Extract to read:
....

Training NCSNs via score matching

Both sliced and denoising score matching can train NCSNs. Authors adopt denoising score matching as it is slightly faster and naturally fits the task of estimating scores of noise-perturbed data distributions.

Authors choose the noise distribution to be $q_\sigma(\tilde{\mathbf{x}} \mid \mathbf{x}) = \mathcal{N}(\tilde{\mathbf{x}} \mid \mathbf{x}, \sigma^2\mathbf{I})$; therefore $\nabla_{\tilde{\mathbf{x}}} \log q_\sigma (\tilde{\mathbf{x}} \mid \mathbf{x}) = - \frac{\tilde{\mathbf{x}} - \mathbf{x}}{\sigma^2}$. For a given $\sigma$, the denoising score matching objective is $$ \ell(\mathbf{\theta; \sigma}) \triangleq \frac{1}{2} \mathbb{E}_{p_\text{data}(\mathbf{x})} \mathbb{E}_{\tilde{\mathbf{x}} \sim \mathcal{N}(\mathbf{x}, \sigma^2\mathbf{I})} \left [ \left \| \mathbf{s}_\mathbf{\theta}(\tilde{\mathbf{x}}, \sigma) + \frac{\tilde{\mathbf{x}} - \mathbf{x}}{\sigma^2} \right \|^2_2 \right ] \tag{5} $$ Then, author combine Eq. (5) for all $\sigma \in \{ \sigma_i \}_{i=1}^L$ to get one unified objective $$ \mathcal{L}(\mathbf{\theta}; \{ \sigma_i \}_{i=1}^L) \triangleq \frac{1}{L} \sum_{i=1}^L \lambda(\sigma_i) \ell(\mathbf{\theta; \sigma_i}) \tag{6} $$ where $\lambda(\sigma_i) > 0$ is a coefficient function depending on $\sigma_i$. Assuming $\mathbf{s}_\mathbf{\theta}(\mathbf{x}, \sigma)$ has enough capacity, $\mathbf{s}_\mathbf{\theta}^*(\mathbf{x}, \sigma)$ minimizes Eq. (6) iff $\mathbf{s}_\mathbf{\theta}(\mathbf{x}, \sigma_i) = \nabla_\mathbf{x} \log q_{\sigma_i}(\mathbf{x})$ a.s. for all $i \in \{ 1, 2, \cdots, L \}$, because Eq. (6) is a conical combination of $L$ denoising score matching objectives.

  • iff: if and only if
  • a.s.: almost surely

There can be many possible choices of $\lambda(\cdot)$. Ideally, authors hope that the values of $\lambda(\sigma_i)\ell(\mathbf{\theta};\sigma_i)$ for all $\{ \sigma_i \}_{i=1}^L$ are roughly of the same order of magnitude. Empirically, we observe that when the score networks are trained to optimality, authors approximately have $\| \mathbf{s}_\mathbf{\theta}(\mathbf{x}, \sigma) \|_2 \propto \frac{1}{\sigma}$. This inspires authors to choose $\lambda(\sigma) = \sigma^2$. Because under this choice, there is $\lambda(\sigma)\ell(\mathbf{\theta};\sigma) = \sigma^2 \ell(\mathbf{\theta}; \sigma) = \frac{1}{2} \mathbb{E} [ \| \sigma \mathbf{s}_\mathbf{\theta}(\tilde{\mathbf{x}}, \sigma) + \frac{\tilde{\mathbf{x}} - \mathbf{x}}{\sigma} \|_2^2 ]$. Since $\frac{\tilde{\mathbf{x}} - \mathbf{x}}{\sigma} \sim \mathcal{N}(\mathbf{0}, \mathbf{I})$ and $\| \sigma \mathbf{s}_\mathbf{\theta}(\mathbf{x}, \sigma) \|_2 \propto 1$, authors conclude that the order of magnitude of $\lambda(\sigma)\ell(\mathbf{\theta};\sigma)$ does not depend on $\sigma$.

....

Given instruction 1:
In the entries, rewrite the lines from the line with "How do I perform: Click the Telefonanschluss" to the line with "point(1126,34)", changing "Screen dimensions" to "Screen size" and leaving everything else as it is.
The score matching text and the entries that follow it have no connection to each other.

Entries on where targets appear
....

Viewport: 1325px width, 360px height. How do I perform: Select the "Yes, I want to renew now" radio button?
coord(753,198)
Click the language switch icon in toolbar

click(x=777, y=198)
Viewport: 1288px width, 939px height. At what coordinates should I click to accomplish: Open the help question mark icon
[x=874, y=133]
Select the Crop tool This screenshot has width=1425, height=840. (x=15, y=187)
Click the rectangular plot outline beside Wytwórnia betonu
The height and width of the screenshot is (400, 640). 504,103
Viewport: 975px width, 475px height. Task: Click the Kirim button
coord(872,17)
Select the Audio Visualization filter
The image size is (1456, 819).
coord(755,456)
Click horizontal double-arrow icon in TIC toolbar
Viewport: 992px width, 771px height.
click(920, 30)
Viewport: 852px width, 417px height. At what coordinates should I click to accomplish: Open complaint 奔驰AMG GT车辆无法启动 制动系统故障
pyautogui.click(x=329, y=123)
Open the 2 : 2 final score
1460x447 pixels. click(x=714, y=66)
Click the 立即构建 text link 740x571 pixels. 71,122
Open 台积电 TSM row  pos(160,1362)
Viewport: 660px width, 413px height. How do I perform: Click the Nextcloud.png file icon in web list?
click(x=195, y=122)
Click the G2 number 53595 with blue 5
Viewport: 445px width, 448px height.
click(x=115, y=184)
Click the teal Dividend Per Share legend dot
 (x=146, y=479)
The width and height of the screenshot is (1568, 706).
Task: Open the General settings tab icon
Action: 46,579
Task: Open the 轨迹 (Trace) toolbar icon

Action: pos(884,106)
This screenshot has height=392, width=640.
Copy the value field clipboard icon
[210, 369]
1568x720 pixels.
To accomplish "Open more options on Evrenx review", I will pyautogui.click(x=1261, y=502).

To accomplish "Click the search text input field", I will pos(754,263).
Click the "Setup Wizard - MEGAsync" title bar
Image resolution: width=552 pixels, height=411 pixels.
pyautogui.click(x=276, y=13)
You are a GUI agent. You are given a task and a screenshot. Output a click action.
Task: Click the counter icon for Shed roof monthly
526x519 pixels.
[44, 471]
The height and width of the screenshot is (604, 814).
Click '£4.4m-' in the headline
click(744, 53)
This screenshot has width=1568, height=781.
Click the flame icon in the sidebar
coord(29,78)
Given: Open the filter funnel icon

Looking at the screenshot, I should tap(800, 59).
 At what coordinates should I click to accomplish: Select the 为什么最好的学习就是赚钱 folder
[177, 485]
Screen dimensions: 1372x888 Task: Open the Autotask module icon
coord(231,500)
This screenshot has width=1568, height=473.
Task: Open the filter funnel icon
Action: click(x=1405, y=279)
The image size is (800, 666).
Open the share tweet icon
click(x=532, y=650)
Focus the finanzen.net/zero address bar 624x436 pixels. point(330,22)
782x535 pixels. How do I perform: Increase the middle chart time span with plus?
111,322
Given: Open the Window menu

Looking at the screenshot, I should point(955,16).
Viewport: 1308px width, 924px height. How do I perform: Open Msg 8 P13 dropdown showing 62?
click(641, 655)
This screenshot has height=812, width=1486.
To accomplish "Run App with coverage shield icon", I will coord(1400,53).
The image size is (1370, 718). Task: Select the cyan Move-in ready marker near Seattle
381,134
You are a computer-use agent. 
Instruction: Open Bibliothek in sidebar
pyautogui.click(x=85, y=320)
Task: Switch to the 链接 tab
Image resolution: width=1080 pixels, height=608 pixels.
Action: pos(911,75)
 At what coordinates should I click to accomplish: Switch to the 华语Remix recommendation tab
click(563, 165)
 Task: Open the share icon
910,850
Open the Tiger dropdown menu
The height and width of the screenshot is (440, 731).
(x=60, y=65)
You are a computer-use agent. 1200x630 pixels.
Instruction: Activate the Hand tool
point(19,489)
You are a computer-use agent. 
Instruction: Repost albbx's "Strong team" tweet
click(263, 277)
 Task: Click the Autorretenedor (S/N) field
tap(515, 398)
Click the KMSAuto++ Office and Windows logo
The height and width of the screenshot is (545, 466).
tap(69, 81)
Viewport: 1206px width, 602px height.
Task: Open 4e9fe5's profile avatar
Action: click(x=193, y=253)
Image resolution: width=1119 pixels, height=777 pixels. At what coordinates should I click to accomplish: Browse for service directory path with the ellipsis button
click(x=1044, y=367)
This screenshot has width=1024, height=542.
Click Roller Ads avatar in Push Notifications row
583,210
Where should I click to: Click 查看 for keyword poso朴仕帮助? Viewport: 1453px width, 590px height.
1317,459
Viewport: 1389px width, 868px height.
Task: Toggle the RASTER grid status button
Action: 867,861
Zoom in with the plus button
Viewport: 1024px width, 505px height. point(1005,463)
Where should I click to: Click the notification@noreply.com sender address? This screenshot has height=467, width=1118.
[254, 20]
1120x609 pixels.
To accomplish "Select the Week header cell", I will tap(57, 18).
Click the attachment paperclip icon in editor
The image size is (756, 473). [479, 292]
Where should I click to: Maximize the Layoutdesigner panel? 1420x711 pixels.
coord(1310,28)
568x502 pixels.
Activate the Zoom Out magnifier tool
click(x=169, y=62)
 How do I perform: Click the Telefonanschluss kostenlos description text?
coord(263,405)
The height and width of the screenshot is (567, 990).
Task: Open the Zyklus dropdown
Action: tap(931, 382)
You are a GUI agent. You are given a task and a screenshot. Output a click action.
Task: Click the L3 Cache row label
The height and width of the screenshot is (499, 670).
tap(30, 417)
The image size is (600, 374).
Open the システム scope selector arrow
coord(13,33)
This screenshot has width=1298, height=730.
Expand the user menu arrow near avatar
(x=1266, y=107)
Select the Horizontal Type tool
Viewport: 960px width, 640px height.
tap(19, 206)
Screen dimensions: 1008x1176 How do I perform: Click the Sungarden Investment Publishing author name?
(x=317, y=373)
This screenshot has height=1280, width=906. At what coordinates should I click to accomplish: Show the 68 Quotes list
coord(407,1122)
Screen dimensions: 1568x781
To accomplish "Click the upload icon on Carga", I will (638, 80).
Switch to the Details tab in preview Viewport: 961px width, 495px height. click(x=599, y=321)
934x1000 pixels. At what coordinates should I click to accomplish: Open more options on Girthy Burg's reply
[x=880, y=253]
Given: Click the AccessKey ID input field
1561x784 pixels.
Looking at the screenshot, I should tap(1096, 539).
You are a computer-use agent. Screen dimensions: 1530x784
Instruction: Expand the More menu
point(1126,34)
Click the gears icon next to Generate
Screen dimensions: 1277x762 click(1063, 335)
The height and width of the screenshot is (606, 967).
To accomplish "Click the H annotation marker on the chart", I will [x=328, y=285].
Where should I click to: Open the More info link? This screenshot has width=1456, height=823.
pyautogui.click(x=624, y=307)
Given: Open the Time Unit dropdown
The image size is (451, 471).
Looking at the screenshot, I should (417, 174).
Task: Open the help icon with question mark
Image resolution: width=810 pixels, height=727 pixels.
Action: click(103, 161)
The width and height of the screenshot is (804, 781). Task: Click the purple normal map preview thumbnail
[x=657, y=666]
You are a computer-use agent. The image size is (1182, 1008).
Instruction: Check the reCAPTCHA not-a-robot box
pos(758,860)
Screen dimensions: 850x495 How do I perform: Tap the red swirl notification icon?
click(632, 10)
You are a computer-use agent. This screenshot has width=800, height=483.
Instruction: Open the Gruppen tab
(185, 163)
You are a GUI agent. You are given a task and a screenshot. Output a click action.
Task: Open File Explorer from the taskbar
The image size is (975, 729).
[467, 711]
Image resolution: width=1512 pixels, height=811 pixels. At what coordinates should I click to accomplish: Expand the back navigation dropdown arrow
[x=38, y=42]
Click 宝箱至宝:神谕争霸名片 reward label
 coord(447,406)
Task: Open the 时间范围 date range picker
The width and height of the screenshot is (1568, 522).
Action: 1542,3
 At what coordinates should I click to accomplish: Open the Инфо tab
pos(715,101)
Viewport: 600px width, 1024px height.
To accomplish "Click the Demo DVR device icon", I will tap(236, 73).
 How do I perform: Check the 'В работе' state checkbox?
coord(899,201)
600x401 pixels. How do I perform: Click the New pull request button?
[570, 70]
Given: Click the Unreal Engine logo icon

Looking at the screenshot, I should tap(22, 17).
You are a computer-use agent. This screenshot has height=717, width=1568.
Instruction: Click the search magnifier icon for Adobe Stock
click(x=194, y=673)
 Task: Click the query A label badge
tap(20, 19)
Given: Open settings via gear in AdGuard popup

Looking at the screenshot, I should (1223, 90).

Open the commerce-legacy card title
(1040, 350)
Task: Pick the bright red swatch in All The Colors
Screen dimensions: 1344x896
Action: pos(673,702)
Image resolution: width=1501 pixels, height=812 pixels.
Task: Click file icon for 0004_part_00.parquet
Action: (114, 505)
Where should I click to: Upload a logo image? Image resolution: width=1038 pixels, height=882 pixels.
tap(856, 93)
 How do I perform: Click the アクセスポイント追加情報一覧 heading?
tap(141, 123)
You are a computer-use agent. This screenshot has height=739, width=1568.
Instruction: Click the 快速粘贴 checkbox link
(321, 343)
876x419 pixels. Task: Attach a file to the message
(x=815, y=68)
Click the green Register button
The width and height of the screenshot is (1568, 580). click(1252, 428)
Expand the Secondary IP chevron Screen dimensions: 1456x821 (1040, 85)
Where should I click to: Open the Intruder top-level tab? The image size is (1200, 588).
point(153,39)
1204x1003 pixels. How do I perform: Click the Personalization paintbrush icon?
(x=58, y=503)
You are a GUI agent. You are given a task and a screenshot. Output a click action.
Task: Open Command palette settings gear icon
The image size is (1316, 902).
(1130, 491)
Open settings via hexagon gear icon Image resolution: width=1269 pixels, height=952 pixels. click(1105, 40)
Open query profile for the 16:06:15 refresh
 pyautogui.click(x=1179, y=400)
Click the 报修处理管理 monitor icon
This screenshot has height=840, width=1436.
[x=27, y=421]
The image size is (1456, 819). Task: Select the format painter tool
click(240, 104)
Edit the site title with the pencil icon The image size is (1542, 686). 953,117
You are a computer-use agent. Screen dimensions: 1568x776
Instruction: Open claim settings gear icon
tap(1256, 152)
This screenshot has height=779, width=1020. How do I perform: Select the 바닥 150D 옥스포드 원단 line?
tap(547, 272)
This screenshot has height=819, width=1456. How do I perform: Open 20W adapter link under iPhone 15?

....

Given instruction 2:
Answer these questions about the score matching text:
(a) Why do the authors adopt denoising score matching over sliced score matching?
(b) What does the abbreviation "a.s." stand for?
(c) What coefficient function λ(σ) do the authors choose?

Right answer 1:
 How do I perform: Click the Telefonanschluss kostenlos description text?
coord(263,405)
The height and width of the screenshot is (567, 990).
Task: Open the Zyklus dropdown
Action: tap(931, 382)
You are a GUI agent. You are given a task and a screenshot. Output a click action.
Task: Click the L3 Cache row label
The height and width of the screenshot is (499, 670).
tap(30, 417)
The image size is (600, 374).
Open the システム scope selector arrow
coord(13,33)
This screenshot has width=1298, height=730.
Expand the user menu arrow near avatar
(x=1266, y=107)
Select the Horizontal Type tool
Viewport: 960px width, 640px height.
tap(19, 206)
Screen size: 1008x1176 How do I perform: Click the Sungarden Investment Publishing author name?
(x=317, y=373)
This screenshot has height=1280, width=906. At what coordinates should I click to accomplish: Show the 68 Quotes list
coord(407,1122)
Screen size: 1568x781
To accomplish "Click the upload icon on Carga", I will (638, 80).
Switch to the Details tab in preview Viewport: 961px width, 495px height. click(x=599, y=321)
934x1000 pixels. At what coordinates should I click to accomplish: Open more options on Girthy Burg's reply
[x=880, y=253]
Given: Click the AccessKey ID input field
1561x784 pixels.
Looking at the screenshot, I should tap(1096, 539).
You are a computer-use agent. Screen size: 1530x784
Instruction: Expand the More menu
point(1126,34)

Right answer 2:
(a) It is slightly faster and naturally fits the task of estimating scores of noise-perturbed data distributions.
(b) Almost surely.
(c) λ(σ) = σ².